Honestly I think this might be one of my favorite books of all time. The story was wild and engaging. I would often think about the characters and stories even after I put the book down. There was humorous dialogue every few pages and Vonnegut's writing kept me questioning my own way of looking at the world.
I hope that Boaz' selfless love for the harmoniums never doesn't make me cry.
It felt forced. Obligatory Vonnegut absurdity, but somehow without any real meaning. No character development or growth. Too-frequent “...and then a miracle happens” to move the story.
Not exactly sure where I should put this book but as the other books from them same author it was a pure joy to read.

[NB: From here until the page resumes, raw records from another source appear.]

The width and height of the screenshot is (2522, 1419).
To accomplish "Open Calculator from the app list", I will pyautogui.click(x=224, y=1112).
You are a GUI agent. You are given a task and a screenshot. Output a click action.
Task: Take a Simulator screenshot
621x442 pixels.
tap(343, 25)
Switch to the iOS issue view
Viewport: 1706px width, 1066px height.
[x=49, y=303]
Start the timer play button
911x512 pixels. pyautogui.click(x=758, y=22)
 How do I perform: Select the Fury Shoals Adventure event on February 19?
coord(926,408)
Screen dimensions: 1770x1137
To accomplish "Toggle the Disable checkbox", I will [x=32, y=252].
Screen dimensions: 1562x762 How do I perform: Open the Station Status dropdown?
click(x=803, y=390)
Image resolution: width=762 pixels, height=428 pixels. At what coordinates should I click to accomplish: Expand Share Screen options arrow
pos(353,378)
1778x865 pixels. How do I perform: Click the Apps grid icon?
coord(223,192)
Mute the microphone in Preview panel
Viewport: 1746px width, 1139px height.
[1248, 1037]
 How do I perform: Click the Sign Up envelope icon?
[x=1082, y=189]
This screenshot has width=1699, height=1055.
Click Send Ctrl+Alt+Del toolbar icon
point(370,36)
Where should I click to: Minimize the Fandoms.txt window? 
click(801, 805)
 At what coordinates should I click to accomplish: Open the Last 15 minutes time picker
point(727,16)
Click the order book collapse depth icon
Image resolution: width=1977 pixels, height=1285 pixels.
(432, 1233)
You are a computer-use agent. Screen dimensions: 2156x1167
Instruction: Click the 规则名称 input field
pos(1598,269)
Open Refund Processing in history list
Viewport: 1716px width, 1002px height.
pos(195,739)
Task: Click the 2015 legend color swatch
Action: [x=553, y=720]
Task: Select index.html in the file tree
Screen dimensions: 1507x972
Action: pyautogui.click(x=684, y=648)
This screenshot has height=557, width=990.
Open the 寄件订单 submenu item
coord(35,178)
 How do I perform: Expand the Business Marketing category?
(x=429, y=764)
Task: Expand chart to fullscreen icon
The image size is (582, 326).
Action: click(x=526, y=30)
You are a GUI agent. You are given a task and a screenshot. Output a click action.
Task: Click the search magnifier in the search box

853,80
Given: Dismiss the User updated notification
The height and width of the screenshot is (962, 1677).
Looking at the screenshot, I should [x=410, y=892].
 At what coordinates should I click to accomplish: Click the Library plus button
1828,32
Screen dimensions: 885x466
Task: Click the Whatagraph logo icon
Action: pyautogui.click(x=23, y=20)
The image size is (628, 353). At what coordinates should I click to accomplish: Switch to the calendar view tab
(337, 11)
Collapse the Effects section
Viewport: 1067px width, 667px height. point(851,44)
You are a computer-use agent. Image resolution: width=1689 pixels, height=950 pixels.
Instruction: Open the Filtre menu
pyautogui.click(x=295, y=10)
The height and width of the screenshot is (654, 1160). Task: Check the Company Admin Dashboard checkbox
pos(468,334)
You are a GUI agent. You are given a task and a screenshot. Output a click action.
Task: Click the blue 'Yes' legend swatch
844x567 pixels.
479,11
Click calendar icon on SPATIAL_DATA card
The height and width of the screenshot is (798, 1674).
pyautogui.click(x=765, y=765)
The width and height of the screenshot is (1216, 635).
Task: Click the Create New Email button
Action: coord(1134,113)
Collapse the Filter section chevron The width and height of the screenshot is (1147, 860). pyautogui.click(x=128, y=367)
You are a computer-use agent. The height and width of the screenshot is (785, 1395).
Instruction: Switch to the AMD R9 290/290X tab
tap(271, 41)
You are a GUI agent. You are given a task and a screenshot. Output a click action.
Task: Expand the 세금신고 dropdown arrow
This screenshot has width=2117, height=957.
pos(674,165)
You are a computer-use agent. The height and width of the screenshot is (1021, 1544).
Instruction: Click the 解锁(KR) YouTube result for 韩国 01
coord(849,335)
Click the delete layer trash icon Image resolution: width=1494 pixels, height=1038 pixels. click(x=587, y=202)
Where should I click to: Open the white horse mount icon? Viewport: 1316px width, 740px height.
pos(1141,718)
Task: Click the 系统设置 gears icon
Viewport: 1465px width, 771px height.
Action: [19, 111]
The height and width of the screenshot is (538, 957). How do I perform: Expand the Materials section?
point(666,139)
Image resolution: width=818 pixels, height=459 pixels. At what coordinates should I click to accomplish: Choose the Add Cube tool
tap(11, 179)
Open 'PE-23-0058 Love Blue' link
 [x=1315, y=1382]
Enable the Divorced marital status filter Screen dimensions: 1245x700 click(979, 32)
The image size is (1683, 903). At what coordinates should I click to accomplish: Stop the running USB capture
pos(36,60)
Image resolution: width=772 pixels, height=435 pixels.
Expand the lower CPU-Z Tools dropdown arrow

Fascinating timeless story about the eternal struggle of humanity.
I bought a copy of this book in 1975, having already read it some years earlier, but it's not a book that I reread often.
Reading it now (in 2022), I find that it's fluently written, easy to read, and inventively bizarre, all of which I appreciate. However, I don't like any of the characters, what happens to them is unpleasant, and overall the story is depressing. I have seen it described as a comedy, which goes to show how different people have very different senses of humour.
It seems to be a lengthy sermon on the futility and pointlessness of life. I don't know of any particular point to life myself; but Vonnegut seemed unaware that life can still be pleasant, interesting, and enjoyable, without needing to have any overall purpose to it.
I could give the book two or three stars; I'll give it three for now, rather reluctantly, because after all I have read it at least three or four times in the course of my life, and I think of a two-star book as one I probably won't bother to read more than once. I find it depressing, and I don't enjoy being depressed; and yet its bizarre inventiveness gives it a classic quality, it contains memorable scenes and images.
It reminds me vaguely of Douglas Adams, although it was first published when Adams was about 7 years old. Perhaps it was one of many influences on his fictional style, although Adams would have had to be in a particularly bleak mood to write this kind of story.
In 1975, Al Stewart released his Modern Times album, containing the song “Sirens of Titan”, inspired by the book. I can listen to the song quite happily: it's more pleasant than the book.